True, according to the Chazon Ish, birchas ha'mazon was said over the mon, but I think like tefilah, the mitzvah essentially relates to our derech ha'teva life -- what can be more natural than eating -- and challenges us to connect that to a higher value that merely stuffing our mouth.  The mitzvah may have been given earlier, but it is put in the context of our parsha because on the doorstep of Eretz Yisrael, when Klal Yisrael was about to truly become engaged in building a country, with all that entailed, all through derech ha'teva, the mitzvah took on its true meaning. 
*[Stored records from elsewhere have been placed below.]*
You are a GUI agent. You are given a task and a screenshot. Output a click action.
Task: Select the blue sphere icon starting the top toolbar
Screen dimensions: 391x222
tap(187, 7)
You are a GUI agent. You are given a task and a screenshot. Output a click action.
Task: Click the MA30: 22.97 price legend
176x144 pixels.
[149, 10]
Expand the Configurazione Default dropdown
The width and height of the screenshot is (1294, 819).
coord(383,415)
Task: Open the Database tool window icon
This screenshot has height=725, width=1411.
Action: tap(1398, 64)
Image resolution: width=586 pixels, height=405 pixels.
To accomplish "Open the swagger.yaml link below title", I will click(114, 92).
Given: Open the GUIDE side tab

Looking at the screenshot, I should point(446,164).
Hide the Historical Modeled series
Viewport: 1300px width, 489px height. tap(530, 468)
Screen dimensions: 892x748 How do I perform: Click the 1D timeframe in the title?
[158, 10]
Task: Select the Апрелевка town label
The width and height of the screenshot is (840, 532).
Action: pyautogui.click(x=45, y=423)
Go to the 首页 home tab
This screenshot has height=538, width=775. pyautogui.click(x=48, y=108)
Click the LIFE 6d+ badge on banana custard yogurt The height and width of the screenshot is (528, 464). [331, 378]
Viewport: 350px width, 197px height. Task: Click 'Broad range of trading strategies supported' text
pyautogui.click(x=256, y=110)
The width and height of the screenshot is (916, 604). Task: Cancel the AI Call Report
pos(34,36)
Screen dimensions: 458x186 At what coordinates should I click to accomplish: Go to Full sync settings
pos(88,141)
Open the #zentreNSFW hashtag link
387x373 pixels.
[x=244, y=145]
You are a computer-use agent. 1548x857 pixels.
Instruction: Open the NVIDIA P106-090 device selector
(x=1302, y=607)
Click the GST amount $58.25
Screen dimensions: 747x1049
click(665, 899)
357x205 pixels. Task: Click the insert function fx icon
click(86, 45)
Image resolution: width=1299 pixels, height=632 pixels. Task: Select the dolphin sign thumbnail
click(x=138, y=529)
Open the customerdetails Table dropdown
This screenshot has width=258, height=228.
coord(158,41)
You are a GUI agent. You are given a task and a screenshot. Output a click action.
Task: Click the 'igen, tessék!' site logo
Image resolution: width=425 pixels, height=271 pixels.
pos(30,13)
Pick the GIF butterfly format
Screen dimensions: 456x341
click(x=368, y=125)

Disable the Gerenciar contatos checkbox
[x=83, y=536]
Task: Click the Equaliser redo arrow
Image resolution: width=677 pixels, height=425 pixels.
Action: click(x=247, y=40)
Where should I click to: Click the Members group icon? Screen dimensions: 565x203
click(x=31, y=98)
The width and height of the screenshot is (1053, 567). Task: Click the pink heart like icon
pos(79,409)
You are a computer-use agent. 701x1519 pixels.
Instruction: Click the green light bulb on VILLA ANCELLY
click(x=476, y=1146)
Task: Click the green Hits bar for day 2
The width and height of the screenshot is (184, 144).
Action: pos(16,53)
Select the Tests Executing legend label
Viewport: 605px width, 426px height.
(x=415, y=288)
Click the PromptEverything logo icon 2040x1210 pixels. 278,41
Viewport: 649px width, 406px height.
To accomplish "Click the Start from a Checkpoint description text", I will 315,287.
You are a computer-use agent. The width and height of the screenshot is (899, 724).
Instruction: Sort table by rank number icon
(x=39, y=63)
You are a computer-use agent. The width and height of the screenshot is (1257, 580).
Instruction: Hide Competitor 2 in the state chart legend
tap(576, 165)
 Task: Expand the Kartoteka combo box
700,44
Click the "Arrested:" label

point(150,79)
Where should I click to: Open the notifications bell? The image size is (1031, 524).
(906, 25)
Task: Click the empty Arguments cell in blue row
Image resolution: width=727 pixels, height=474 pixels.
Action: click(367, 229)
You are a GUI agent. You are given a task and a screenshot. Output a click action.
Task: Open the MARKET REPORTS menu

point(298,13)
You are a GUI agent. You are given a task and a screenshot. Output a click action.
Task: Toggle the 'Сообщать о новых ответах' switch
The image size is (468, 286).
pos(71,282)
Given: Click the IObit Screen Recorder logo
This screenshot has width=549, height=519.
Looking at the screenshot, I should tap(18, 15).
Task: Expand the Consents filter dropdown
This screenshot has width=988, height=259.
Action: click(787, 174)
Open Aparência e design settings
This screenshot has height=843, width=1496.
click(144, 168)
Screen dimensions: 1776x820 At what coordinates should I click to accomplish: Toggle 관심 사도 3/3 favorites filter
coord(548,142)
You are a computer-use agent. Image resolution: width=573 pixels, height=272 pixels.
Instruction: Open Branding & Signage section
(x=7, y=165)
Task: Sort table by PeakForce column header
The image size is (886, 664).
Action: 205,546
R' Yehoshua Shapira, R"Y of Yeshivat Ramat Gan, writes on our parsha that if a person eats rugalach and recites al hamichyah but has no idea how and why suddenly because of rugalach he is speaking in the bracha about Yerushalayim, about the mikdash, "mechonach v'heichalach," then he has missed the essential meaning of what the bracha is all about. 

Our brachos and tefilos are there to help us bridge the gap between the world of rugalach and the world of spirituality.  In the midbar, when you live surrounded by miracles, you don't need that bridge.  When you the life that we must live, b'derech ha'teva, you do.